Work-life balance needs increasing

Making sure employees balance their personal lives with work is good for both businesses and employees, said Investors in People assessor Tony Kirlew at the Cayman Islands Society of Human Resource Professionals luncheon on Wednesday.

Work-life balance models seek to implement strategies that meet corporate goals and customer needs, while at the same time improving the quality of life for employees.

Mr. Kirlew said work-life balance is an idea that is gaining popularity on both sides of the Atlantic, although for different reasons.

‘In the USA, it is seen as a means of achieving competitive advantage,’ he said. ‘In Europe, it is seen as a function of social responsibility.’

Though the reasons are different, Mr. Kirlew said they are not opposing, but intertwined, because studies have shown there is a link between work-life balance and company profits.

Citing an example, Mr. Kirlew pointed to a study of a UK company that found only 30 per cent of its employees returned to work after maternity leave. However, after a childcare programme was put in place by the company, 85 per cent of its employees returned after maternity leave.

The company determined it cost about a year’s salary to replace those who did not return from maternity leave.

Mr. Kirlew said significant changes in the demographics of the workforce will create more of a need for work-life balance initiatives.

For one thing, the population is ageing. In the UK now, there are more workers older than 60 (21 per cent) than younger than 16 (20 per cent).
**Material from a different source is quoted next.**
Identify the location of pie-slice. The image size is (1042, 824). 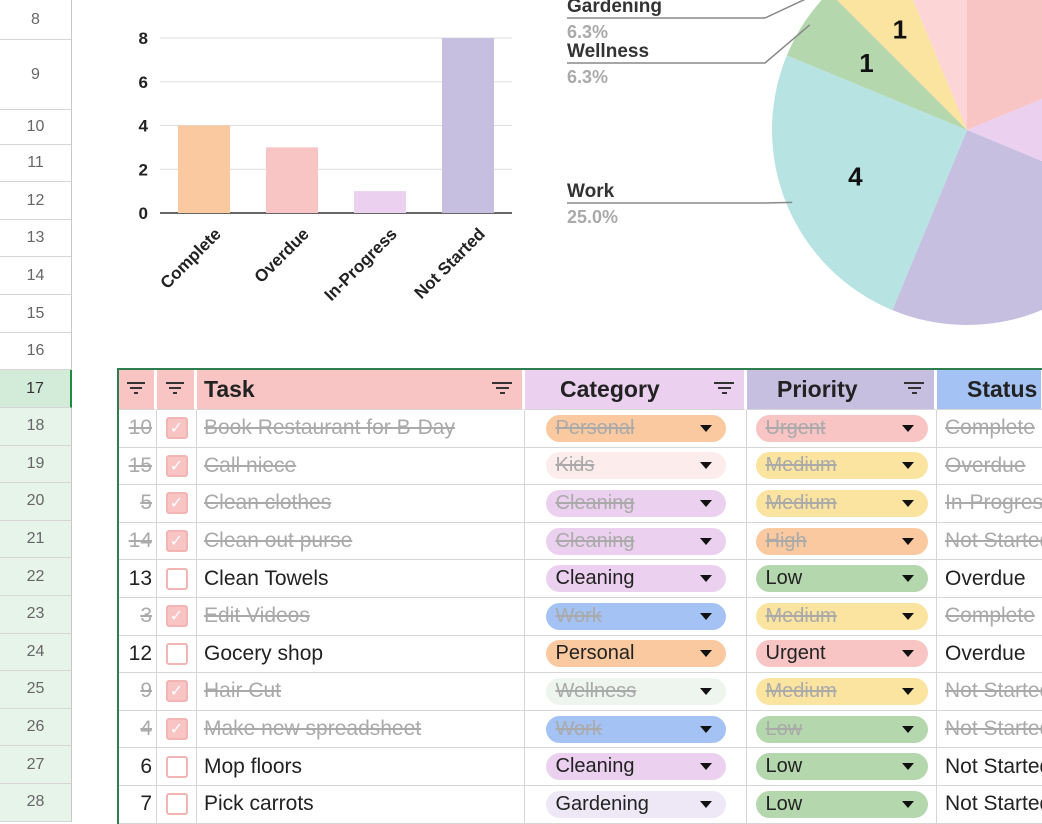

‘By 2011, only 20 per cent of the working population will be male, non-disabled and under 45 years old,’ said Mr. Kirlew, pointing out that meant 80 per cent of the workforce will consist of those falling in demographics that most need work-life balance programmes.

Even students coming out of universities are demanding work-life balance.

Mr. Kirlew said a 1999 study of 2,500 students in 11 different countries showed 57 per cent of them considered achieving a balanced lifestyle the top priority in finding a job, even more so than the rate of pay.

Companies around the world are rethinking the way employees are used, Mr. Kirlew said.

‘Some employers are discovering jobs need to be thought of in terms of roles, performance and tasks rather than narrow job descriptions and specifications.’

Mr. Kirlew told about the company Best Buy, which was trying a unique solution to flexible work hours for female employees.

‘Employees can show up any time they wish as long as they get their job done,’ he said. ‘Work is measured not by hours, but by the achievement of company goals.’

In order to be effective, work-life balance programmes must be win-win situations focused on attaining two goals: improving an organisation’s performance and improving employees’ work-life balance, Mr. Kirlew said.

The Investors in People Work-Life Balance Model is non-prescriptive, but provides a framework strategy for employers and measures to check on effectiveness.

For a programme to be effective, it must be embraced from the top.

‘It requires, almost invariably, a major cultural change,’ Mr. Kirlew said.

‘The culture of the organisation creates an environment in which work-life balance is recognised and valued,’ he said.

‘Top managers must act as role models, because they’re partially responsible for setting the culture of an organisation.’

Companies that embrace work-life balance are finding themselves employers of choice.

‘These companies have no recruiting cost because they have a waiting list of people who want to work for them, and it’s the best people coming to join them,’ said Mr Kirlew.